◆ What is required ◆
Rewrite the records starting at the line containing "The image size" and ending at the line containing "center [1012, 763].", changing "coordinates" to "position" and keeping everything else the same. Return only those lines, without the pictures.

◆ Information supplied ◆
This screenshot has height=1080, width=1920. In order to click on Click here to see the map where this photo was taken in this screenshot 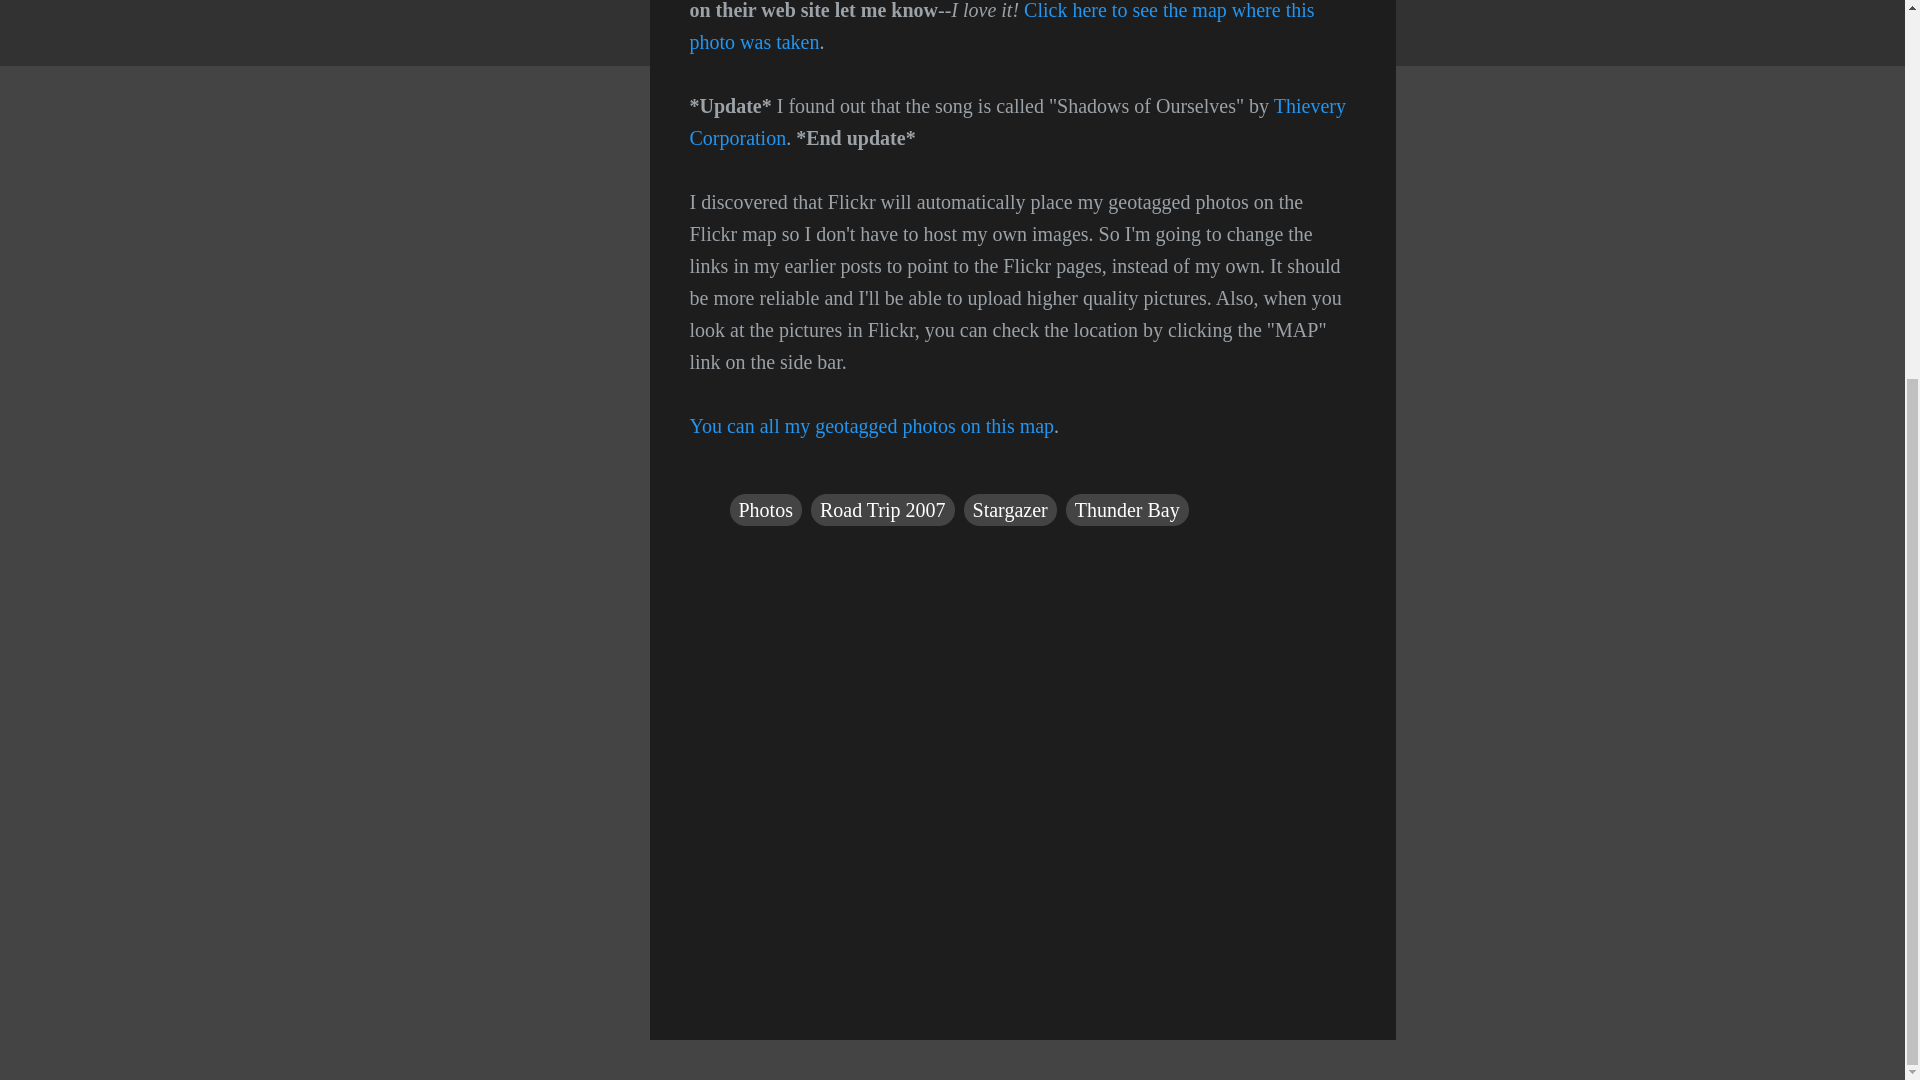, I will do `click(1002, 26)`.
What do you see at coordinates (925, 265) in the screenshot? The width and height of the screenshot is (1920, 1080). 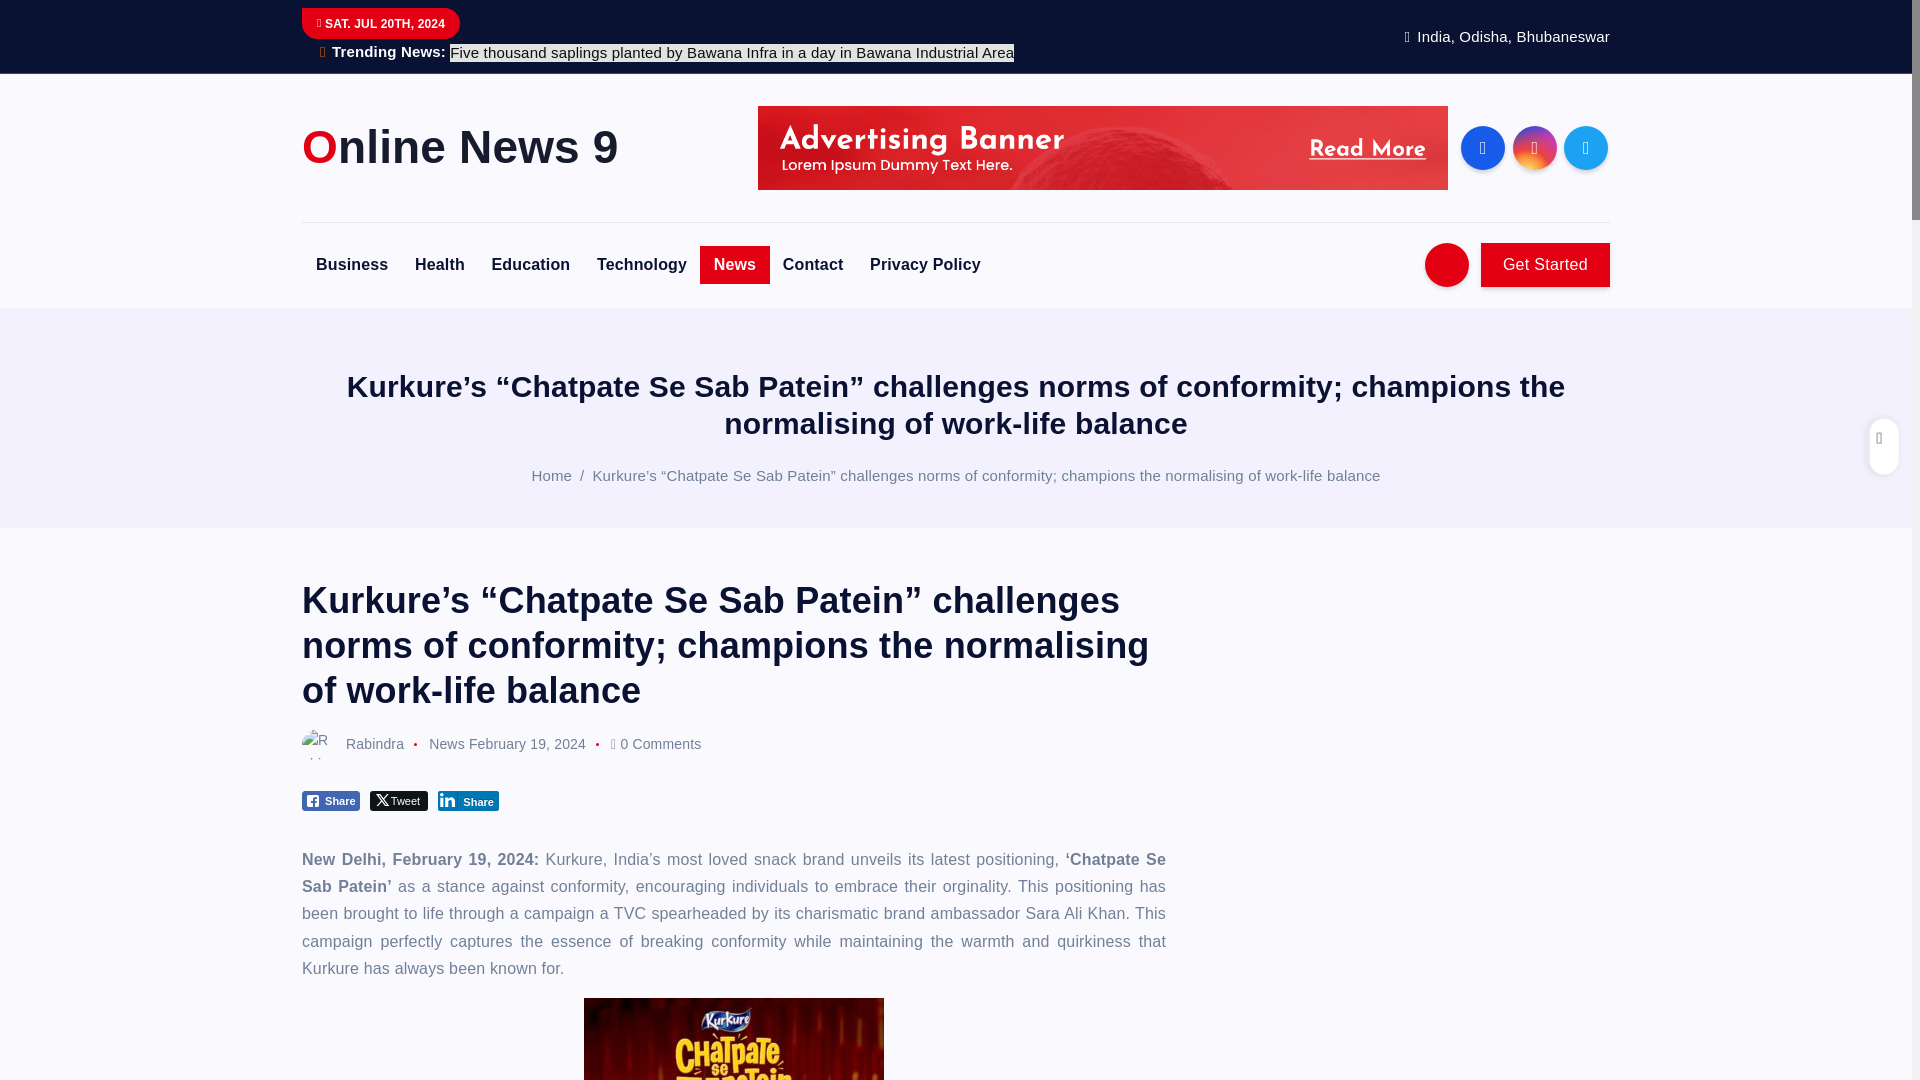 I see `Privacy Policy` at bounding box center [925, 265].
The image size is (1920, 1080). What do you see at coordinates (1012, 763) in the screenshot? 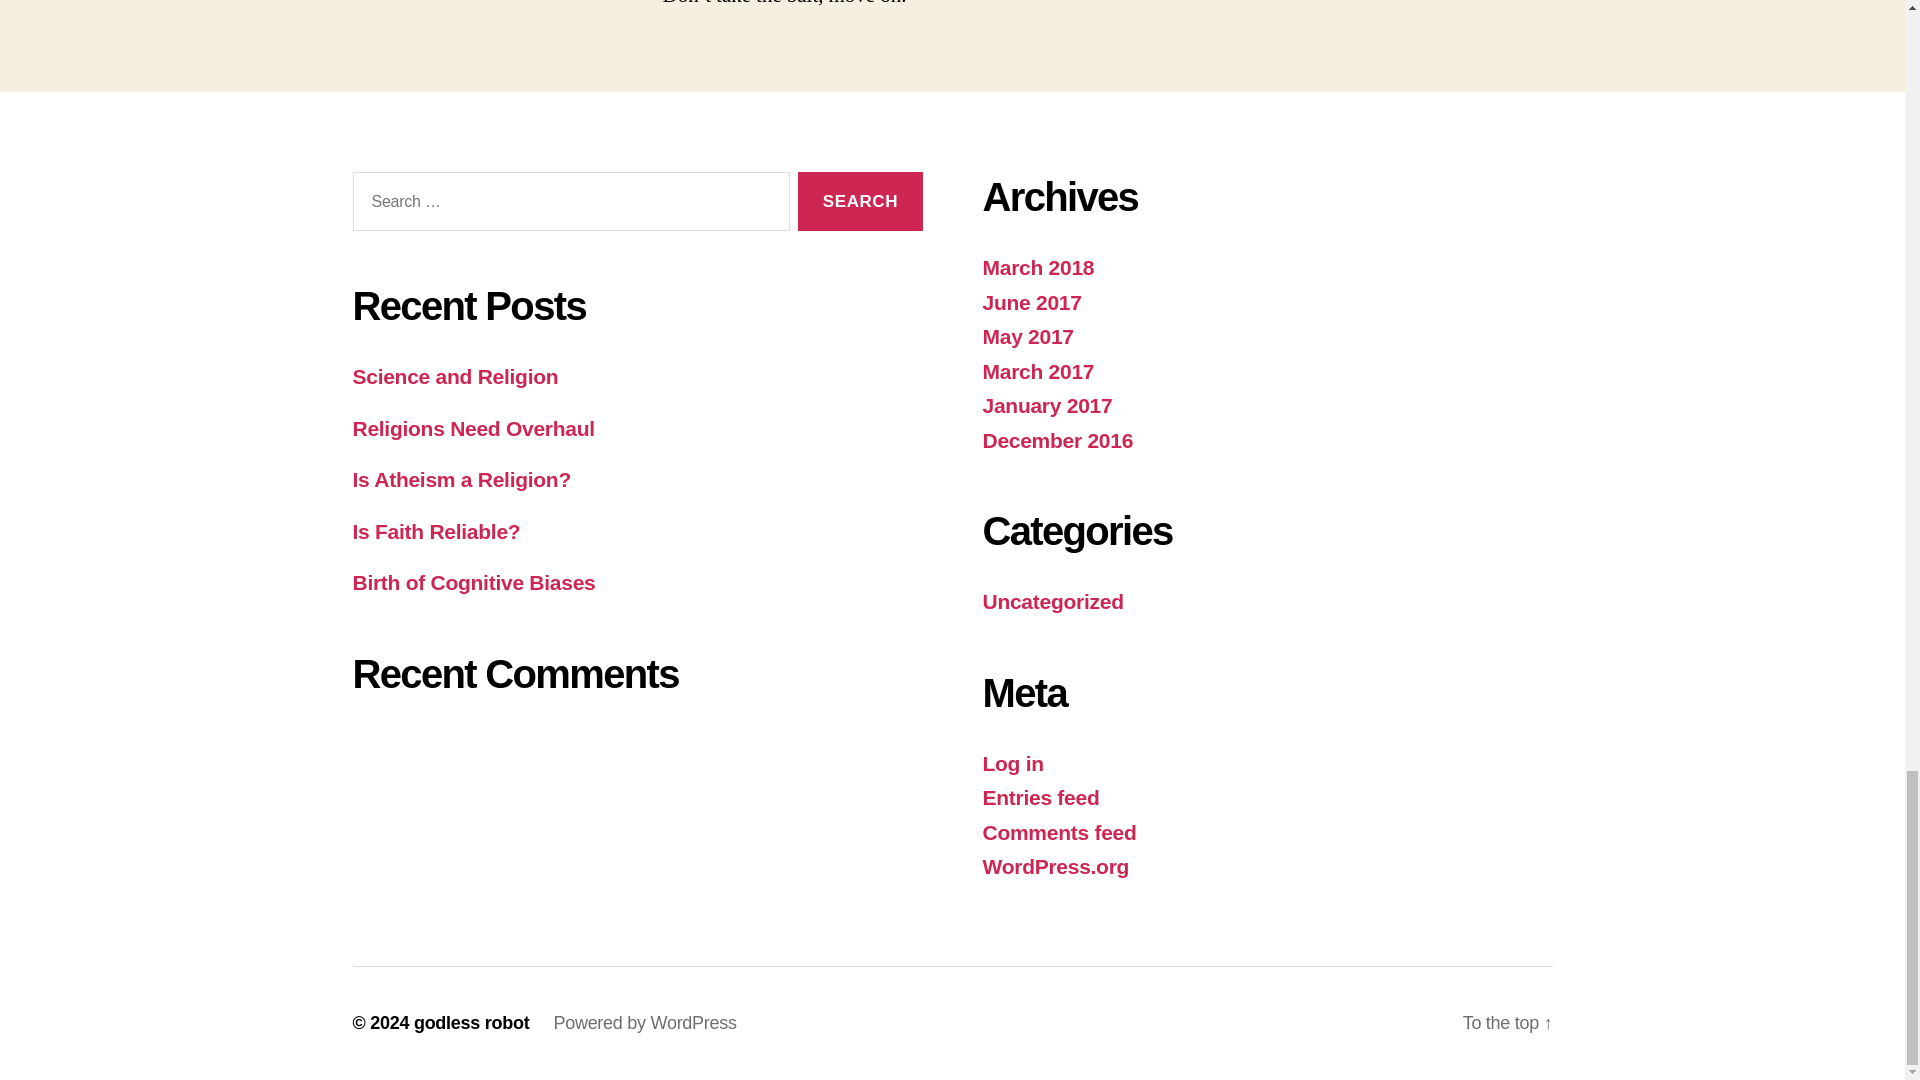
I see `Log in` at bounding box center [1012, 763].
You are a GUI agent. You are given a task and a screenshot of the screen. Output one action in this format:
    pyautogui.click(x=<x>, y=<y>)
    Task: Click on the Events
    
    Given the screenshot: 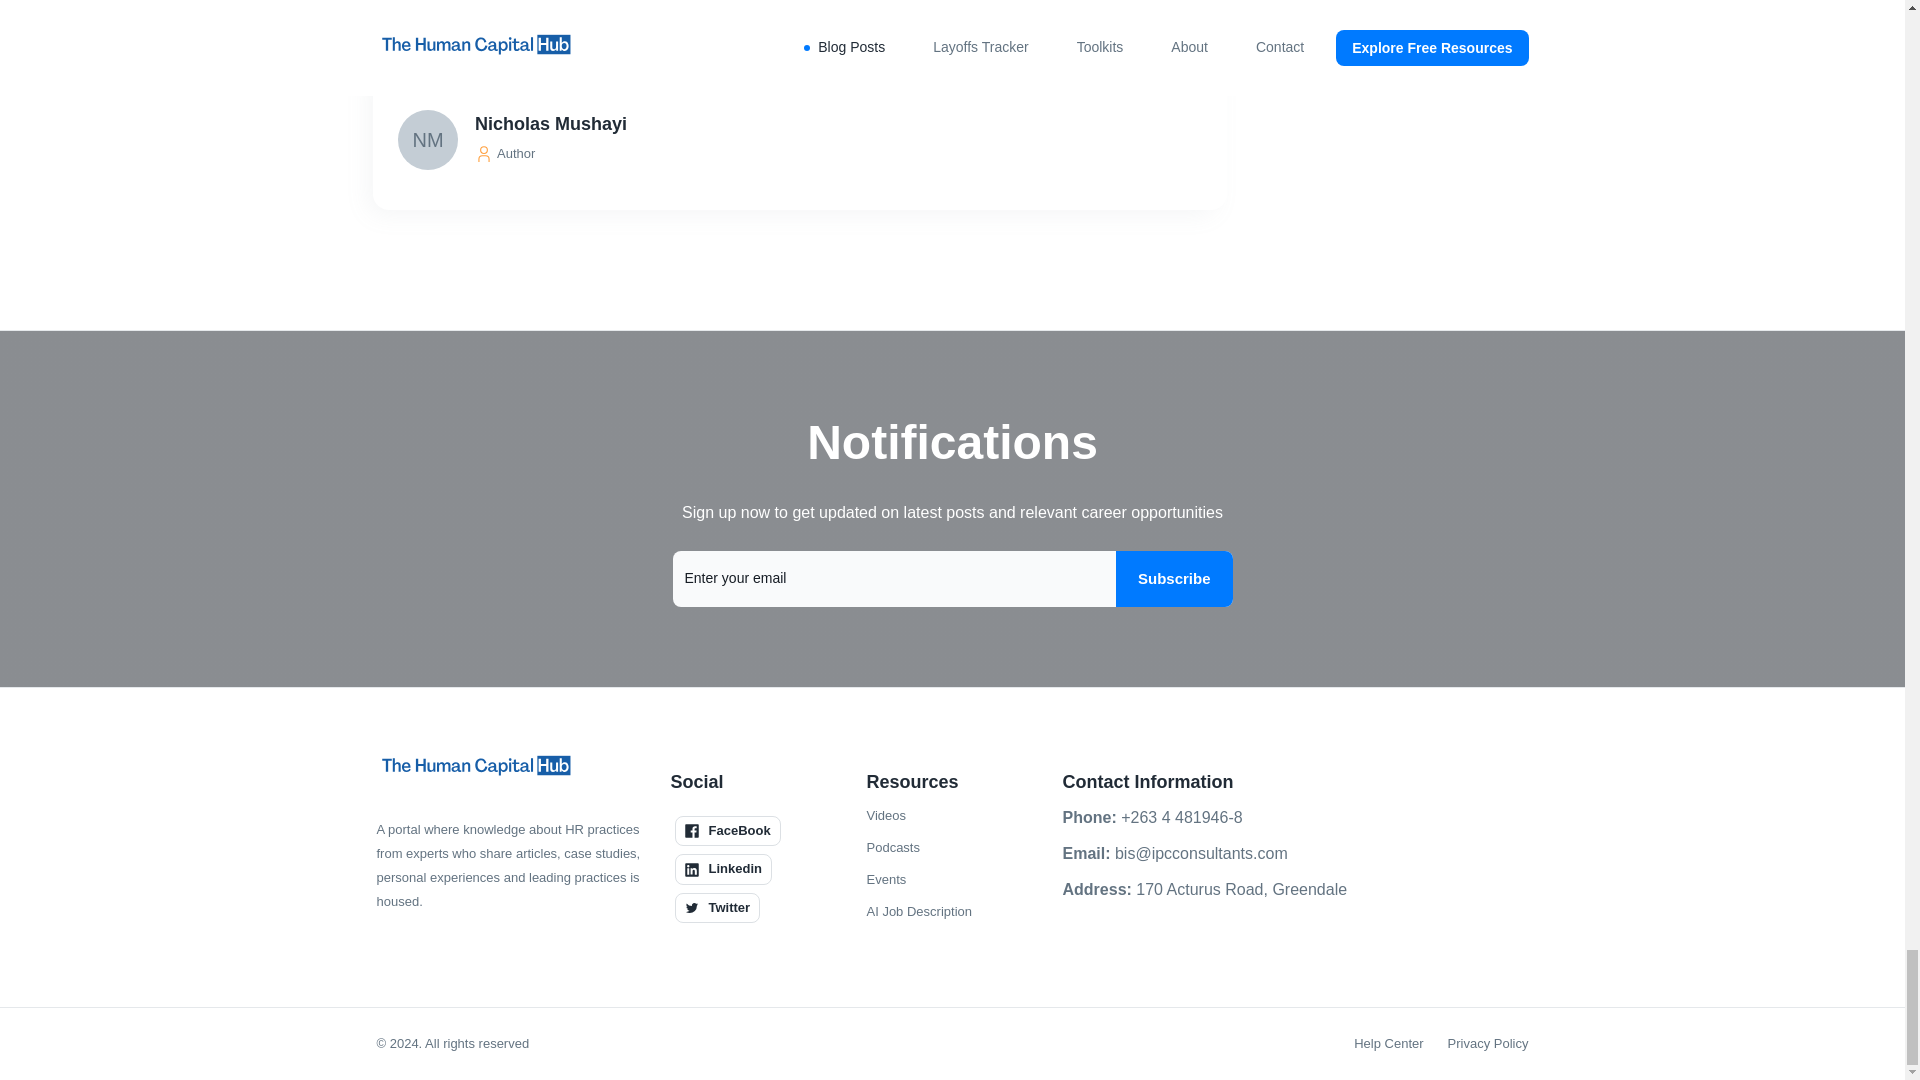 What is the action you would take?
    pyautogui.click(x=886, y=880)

◆ Written solution ◆
The image size is (1920, 1080). What do you see at position (1012, 763) in the screenshot? 
I see `Log in` at bounding box center [1012, 763].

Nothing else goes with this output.